FastAPI

FastAPI is the standard async Python framework for AI backends — Pydantic-native, SSE streaming built-in, auto-generated OpenAPI docs, and the right choice when you need a Python service to expose an LLM API.

The standard Python API framework for AI backends. Pydantic-native, async-first, auto-generates OpenAPI docs. The right choice for any Python service that needs to expose an API.

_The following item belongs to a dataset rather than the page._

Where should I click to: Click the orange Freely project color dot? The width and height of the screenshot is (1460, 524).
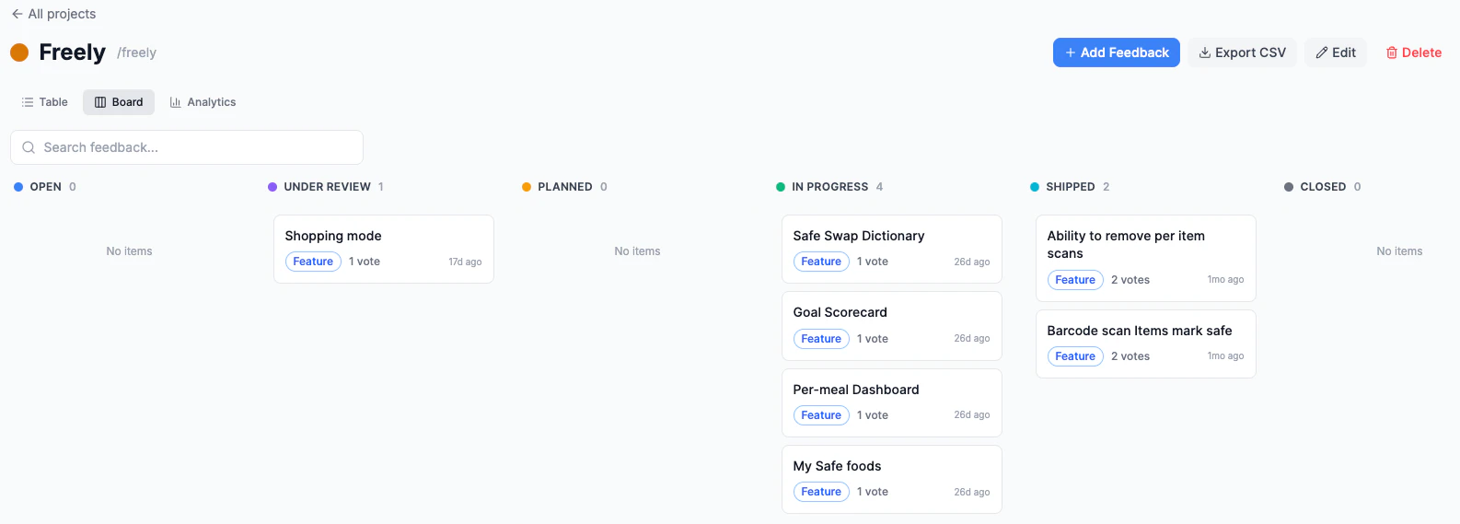pos(19,52)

Why FastAPI for AI Backends

  • Streaming responses — SSE built-in for LLM token streaming
  • Async-native — non-blocking LLM API calls without thread pools
  • Pydantic v2 integration — request/response validation with zero boilerplate
  • Auto-docs — OpenAPI / Swagger UI auto-generated from type hints
  • Background tasks — fire-and-forget for async work (e.g., sending results to a queue)

Minimal LLM API

from fastapi import FastAPI
from pydantic import BaseModel
from anthropic import AsyncAnthropic

app = FastAPI()
client = AsyncAnthropic()

class ChatRequest(BaseModel):
    message: str
    model: str = "claude-sonnet-4-6"
    max_tokens: int = 1024

class ChatResponse(BaseModel):
    reply: str
    input_tokens: int
    output_tokens: int

@app.post("/chat", response_model=ChatResponse)
async def chat(request: ChatRequest):
    response = await client.messages.create(
        model=request.model,
        max_tokens=request.max_tokens,
        messages=[{"role": "user", "content": request.message}]
    )
    return ChatResponse(
        reply=response.content[0].text,
        input_tokens=response.usage.input_tokens,
        output_tokens=response.usage.output_tokens,
    )

Streaming Responses (SSE)

Server-sent events for streaming LLM tokens to the client.

from fastapi.responses import StreamingResponse
import asyncio

@app.post("/chat/stream")
async def chat_stream(request: ChatRequest):
    async def generate():
        async with client.messages.stream(
            model=request.model,
            max_tokens=request.max_tokens,
            messages=[{"role": "user", "content": request.message}]
        ) as stream:
            async for text in stream.text_stream:
                yield f"data: {text}\n\n"
        yield "data: [DONE]\n\n"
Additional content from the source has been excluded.